▶ _Exercise aim_: The material below holds a span beginning at the line with "Fotogallery (364, 47)" and ending at the line with "[Link to page in threads] (105, 326)". Quote that span exactly, both ends included, and only that span.

▶ _Entries shown_:
————
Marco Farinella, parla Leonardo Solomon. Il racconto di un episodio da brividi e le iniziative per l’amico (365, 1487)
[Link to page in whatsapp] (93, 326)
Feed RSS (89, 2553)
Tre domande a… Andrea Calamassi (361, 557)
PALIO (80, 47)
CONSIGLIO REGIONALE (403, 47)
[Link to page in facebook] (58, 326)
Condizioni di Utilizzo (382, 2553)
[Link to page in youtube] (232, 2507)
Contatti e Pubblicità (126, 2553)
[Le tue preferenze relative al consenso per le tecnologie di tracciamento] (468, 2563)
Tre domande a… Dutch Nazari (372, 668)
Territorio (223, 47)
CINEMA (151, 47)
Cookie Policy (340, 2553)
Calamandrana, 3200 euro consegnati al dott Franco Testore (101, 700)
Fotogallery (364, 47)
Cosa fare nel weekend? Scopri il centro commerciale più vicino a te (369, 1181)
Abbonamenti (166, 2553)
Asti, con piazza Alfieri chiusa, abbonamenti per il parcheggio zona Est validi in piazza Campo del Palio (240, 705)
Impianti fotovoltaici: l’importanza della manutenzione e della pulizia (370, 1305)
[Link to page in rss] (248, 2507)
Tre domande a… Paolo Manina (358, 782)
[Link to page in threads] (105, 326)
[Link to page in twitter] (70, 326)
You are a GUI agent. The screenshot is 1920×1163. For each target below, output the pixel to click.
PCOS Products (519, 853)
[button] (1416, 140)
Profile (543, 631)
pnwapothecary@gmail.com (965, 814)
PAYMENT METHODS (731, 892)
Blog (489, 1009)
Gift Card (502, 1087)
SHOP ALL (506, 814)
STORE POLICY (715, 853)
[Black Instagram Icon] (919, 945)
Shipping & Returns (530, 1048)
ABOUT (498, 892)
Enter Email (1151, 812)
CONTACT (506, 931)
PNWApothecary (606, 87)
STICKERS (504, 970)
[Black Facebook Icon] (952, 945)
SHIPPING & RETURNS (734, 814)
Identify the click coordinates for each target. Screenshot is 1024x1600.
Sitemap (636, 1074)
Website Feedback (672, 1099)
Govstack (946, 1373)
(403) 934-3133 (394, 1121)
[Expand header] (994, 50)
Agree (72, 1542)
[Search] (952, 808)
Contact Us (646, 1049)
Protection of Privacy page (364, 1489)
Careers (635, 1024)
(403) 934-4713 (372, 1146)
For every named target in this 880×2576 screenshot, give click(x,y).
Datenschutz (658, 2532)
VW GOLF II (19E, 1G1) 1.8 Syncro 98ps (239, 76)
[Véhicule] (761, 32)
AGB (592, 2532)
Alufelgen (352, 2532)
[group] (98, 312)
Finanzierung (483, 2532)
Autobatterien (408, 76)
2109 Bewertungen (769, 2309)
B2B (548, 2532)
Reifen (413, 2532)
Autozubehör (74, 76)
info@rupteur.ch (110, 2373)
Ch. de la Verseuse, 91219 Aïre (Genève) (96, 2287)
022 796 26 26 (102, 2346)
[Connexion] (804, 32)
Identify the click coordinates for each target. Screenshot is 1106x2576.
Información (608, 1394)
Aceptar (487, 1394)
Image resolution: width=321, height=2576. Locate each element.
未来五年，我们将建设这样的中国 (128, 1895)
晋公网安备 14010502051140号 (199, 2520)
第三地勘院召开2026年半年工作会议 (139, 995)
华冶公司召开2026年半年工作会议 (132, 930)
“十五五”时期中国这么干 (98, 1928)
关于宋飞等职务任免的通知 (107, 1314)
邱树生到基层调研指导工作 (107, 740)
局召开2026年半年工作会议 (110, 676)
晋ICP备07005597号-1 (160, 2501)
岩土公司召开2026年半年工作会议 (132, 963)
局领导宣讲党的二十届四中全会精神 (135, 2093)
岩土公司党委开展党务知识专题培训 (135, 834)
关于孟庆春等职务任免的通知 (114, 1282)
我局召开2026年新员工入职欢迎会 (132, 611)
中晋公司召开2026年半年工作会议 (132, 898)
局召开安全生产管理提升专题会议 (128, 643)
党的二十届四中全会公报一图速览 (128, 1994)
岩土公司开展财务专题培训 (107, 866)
————
▶ _Response box_:
Fotogallery (364, 47)
Cosa fare nel weekend? Scopri il centro commerciale più vicino a te (369, 1181)
Abbonamenti (166, 2553)
Asti, con piazza Alfieri chiusa, abbonamenti per il parcheggio zona Est validi in piazza Campo del Palio (240, 705)
Impianti fotovoltaici: l’importanza della manutenzione e della pulizia (370, 1305)
[Link to page in rss] (248, 2507)
Tre domande a… Paolo Manina (358, 782)
[Link to page in threads] (105, 326)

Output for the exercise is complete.